Bonne nuit et bonne chance Emilio Madrid 3556

Là encore, au-delà de la magnifique esthétique de la production, il n'y a pas grand-chose à voir dans cette histoire de la façon dont une puissante salle de rédaction, opérant sans interférence du réseau, renverse un gorgon politique. Clooney et Heslov ne sont pas des dramaturges; Ce sont des créatures de l'écran argenté qui n'ont pas compris comment traduire cette histoire importante et noble en un support différent. Ce qui peut être accompli instantanément à travers des coupes rapides et des montages généraux met à réaliser ici en raison de la taille de l'espace. Des éléments qui ont fonctionné dans le film – un chanteur de jazz avec un groupe live dont les performances soulignent l'action – sont copiées et collées à un effet moins réussi, en faisant simplement rembourrer la longueur (sans eux, le temps d'exécution serait d'environ 80 minutes).

Cromer essaie de suivre le style cinématographique, mais le résultat est maladroit. Des sections de dialogue sont perdues sans un directeur de la photographie montrant qui regarder; Au lieu de cela, nous avons juste un groupe de personnes qui se parlent, marchant sur des indices. Les personnages vont et viennent sans beaucoup de différenciation; Une intrigue cruciale impliquant deux membres du personnel de CBS mariés secrètement mariés (Carter Hudson et Grande ville's Ilana Glazer) qui supporte leur propre type de chasse aux sorcières à peine des registres.
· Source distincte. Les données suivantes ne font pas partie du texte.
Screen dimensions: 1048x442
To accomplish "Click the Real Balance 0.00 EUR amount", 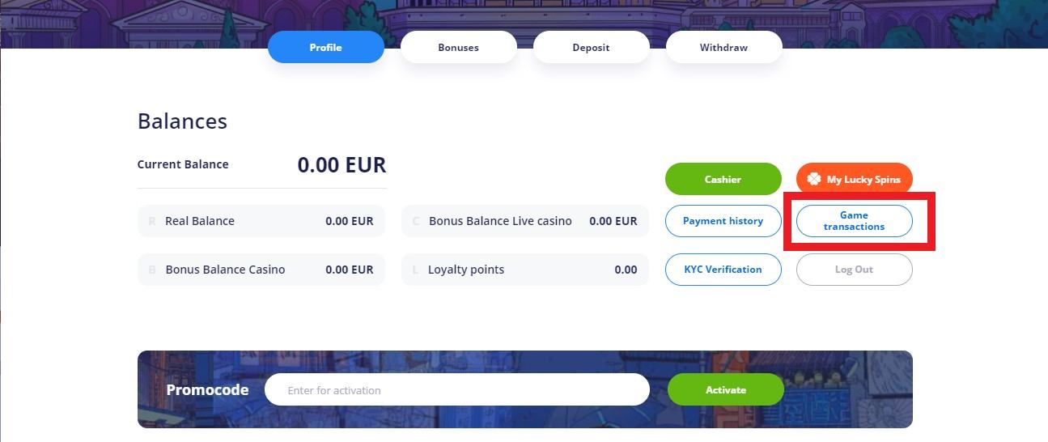I will (349, 221).
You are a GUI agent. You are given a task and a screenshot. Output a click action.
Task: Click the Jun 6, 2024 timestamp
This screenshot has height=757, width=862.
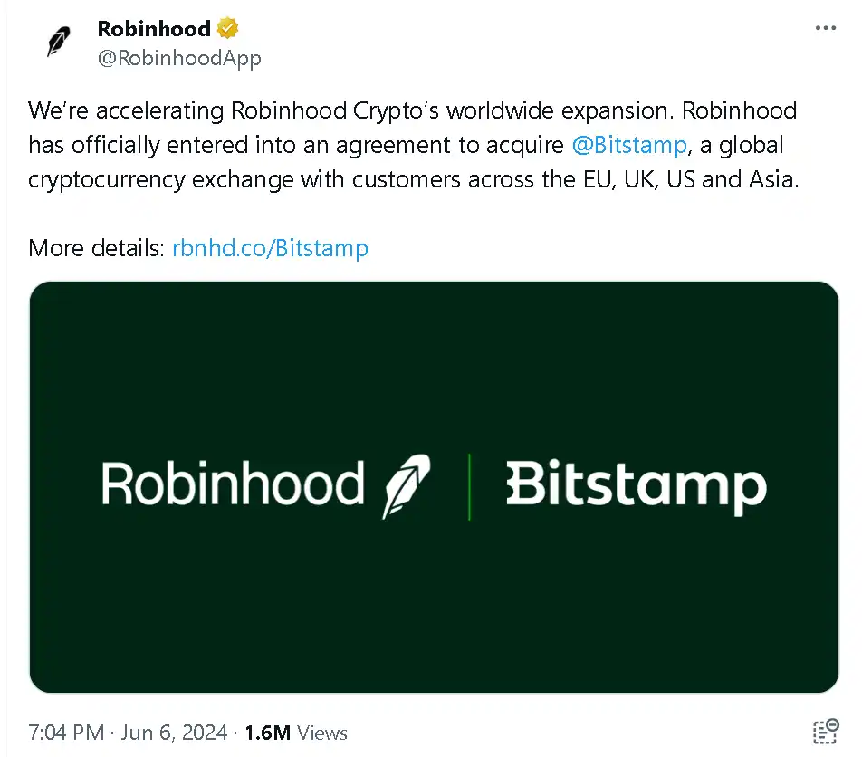(174, 733)
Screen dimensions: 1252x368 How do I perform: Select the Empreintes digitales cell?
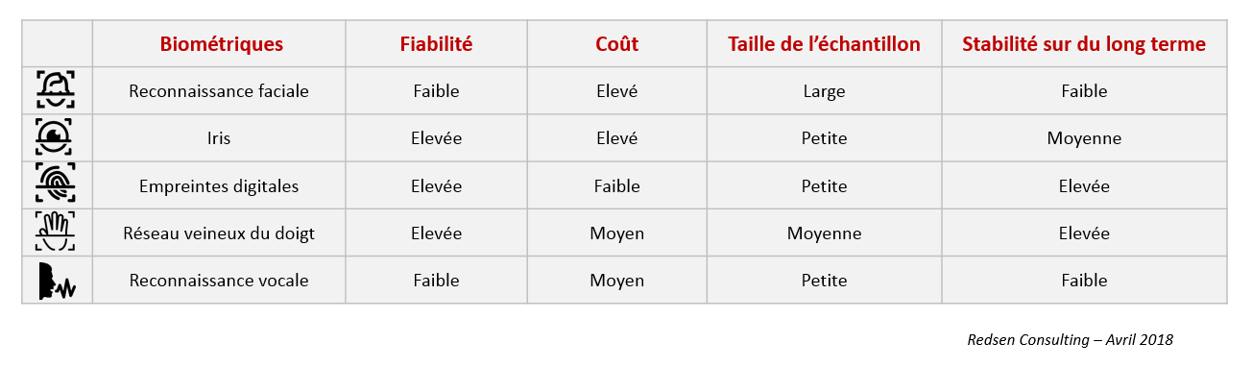219,185
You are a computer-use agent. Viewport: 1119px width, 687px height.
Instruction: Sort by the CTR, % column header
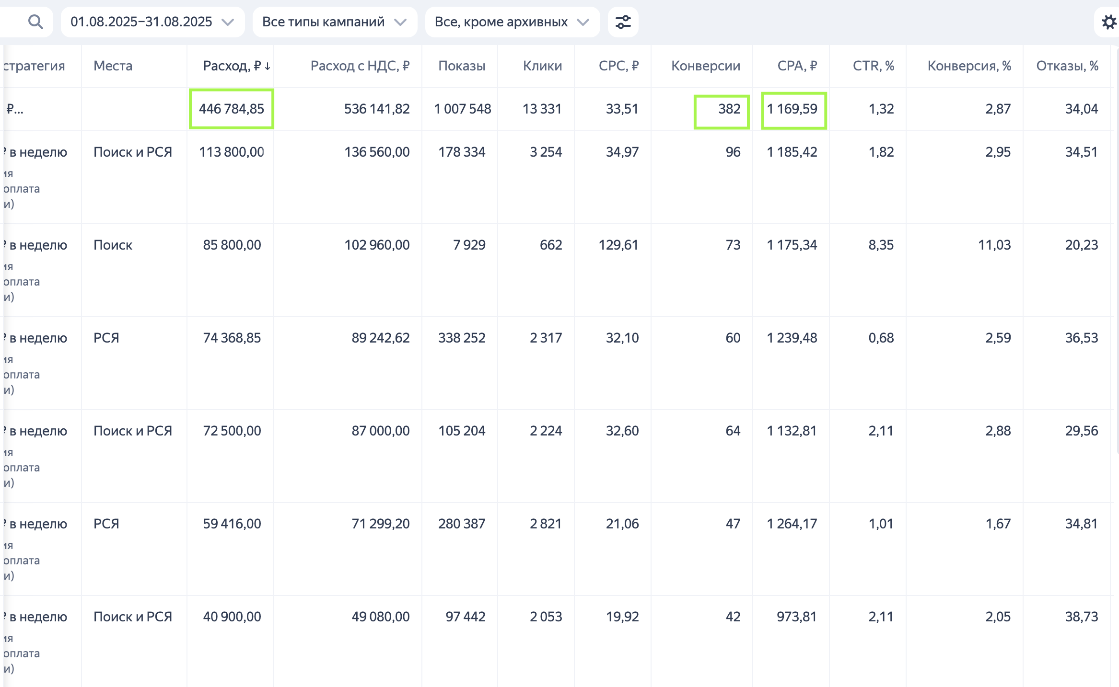pos(873,66)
Certains des acteurs de soutien s'élèvent au-dessus. Élinaux et flèches La star Paul Gross est robuste en tant que PDG William F Paley, qui, s'il ne soutient pas complètement la condamnation télévisée par Murrow de McCarthy, ne l'entrache pas. Glenn Fleshler trouve une légèreté bien nécessaire dans le rôle d'écran de Clooney, le producteur de Murrow, Fred Friendly. Le reste va de assez bien (Clark Gregg en tant que protégé malheureux de Murrow Don Hollenbeck) à lamentable (Glazer). Une collection de beaux habitués de la scène de New York – Fran Kranz, Christopher Denham, Will Dagger, Andrew Polk – sont pris au milieu, leur impact s'estompant en temps réel comme la fumée de leurs cigarettes toujours présents.

Le seul changement majeur survient à la toute fin, lorsque la livraison de Clooney de la célèbre discours de Murrow «Wires and Lights in a Box» est interrompue par un montage (projections de David Bengali) de séquences d'actualités, culminant dans l'avion frappant le World Trade Center, l'attaque sur le Capitol et le prétendu Nazi Salute d'Elon Musk. C'est choquant dans l'instant (vous devriez entendre les halètements), mais cela se méfie finalement de la capacité du public à connecter les événements de la pièce et les événements d'aujourd'hui. Tous ceux qui sont dans le bâtiment comprennent les parallèles contemporains; Les gens qui ne viennent pas le voir. Nous n'avons pas besoin d'un spectacle de clip pour faire le travail pour nous, nous sommes assez intelligents pour le considérer nous-mêmes.

J'admire qu'un acteur de la stature de Clooney est toujours disposé à se pousser dans de nouvelles directions quand il n'a plus rien à prouver. Il raconte une histoire importante qui mérite d'être entendue, surtout à une époque où les seules chiffres défient vraiment le gouvernement ne sont pas du tout des journalistes, ce sont des comédiens et des hôtes de talk-show. Mais Bonne nuit et bonne chance est une étude de cas dans la façon dont les meilleures intentions ne se traduisent pas toujours par une expérience théâtrale convaincante. Comme Edward R Murrow lui-même l'a dit, nous ne pouvons pas faire de bonnes nouvelles par une mauvaise pratique.